I want to end with two concluding thoughts, beginning first with the dual nature of repentance that we see in David’s reference to hyssop. True repentance knows and readily admits at least something of the real nature of sin; it’s depth, it’s defilement; it’s ugliness. Sin is like leprosy that springs from the heart, and true repentance says as much. But, even as it readily admits the leprous nature of sin, true repentance also finds real hope in confession. The same mention of hyssop that links Psalm 51 to leprosy also links it to God’s great act of covering and deliverance in Exodus, an act that clearly foreshadows Jesus himself. True repentance is never despairing, it is always the starting point of saving hope.
Second, and finally, when God brings us to a place of utter conviction, what do we do, what do we say?

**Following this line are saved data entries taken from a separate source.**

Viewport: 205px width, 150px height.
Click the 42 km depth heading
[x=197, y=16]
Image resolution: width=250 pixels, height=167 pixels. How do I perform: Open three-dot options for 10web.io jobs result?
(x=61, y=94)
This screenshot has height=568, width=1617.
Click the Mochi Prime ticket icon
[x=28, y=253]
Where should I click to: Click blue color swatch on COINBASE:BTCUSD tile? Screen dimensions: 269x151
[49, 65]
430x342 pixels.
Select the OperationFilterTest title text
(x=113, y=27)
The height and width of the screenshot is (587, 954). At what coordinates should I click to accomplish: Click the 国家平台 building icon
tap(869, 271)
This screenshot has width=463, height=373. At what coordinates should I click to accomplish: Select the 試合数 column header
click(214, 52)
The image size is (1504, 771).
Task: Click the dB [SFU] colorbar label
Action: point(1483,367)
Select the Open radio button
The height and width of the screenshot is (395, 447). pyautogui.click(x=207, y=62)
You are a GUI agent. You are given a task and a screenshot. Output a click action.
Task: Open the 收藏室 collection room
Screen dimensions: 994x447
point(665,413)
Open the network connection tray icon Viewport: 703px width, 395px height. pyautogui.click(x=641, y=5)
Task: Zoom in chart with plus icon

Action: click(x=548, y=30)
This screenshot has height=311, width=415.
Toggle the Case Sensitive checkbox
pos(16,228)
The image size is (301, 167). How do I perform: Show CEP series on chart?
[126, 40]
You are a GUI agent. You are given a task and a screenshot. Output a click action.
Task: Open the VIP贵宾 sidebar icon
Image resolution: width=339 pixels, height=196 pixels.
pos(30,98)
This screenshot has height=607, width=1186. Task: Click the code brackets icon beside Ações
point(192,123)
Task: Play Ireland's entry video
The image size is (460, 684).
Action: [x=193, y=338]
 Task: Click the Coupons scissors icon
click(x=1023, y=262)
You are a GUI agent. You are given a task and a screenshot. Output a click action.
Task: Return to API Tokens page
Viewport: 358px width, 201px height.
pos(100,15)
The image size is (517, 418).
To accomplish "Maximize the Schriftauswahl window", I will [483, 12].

When confession and repentance begin to grab hold of our consciousness, how do we express to God and others the workings of our heart? For David, the answer was God’s Word. In the moment of soul-rending conviction, David’s language cues us to the workings of his mind, the pondering of his heart. In that moment of crisis, David’s mind and heart dove into God’s Law. That Law shaped his song, his prayer of repentance, even down to the very words and images he employed. What better place to go, especially when God’s Word brought not only righteous conviction, but also a pointer to glorious redemption? When the Lord brings us, like David, to such moments, shouldn’t we go to the same refuge this king found so ready and powerful?
All that…from one little plant…Merry Christmas!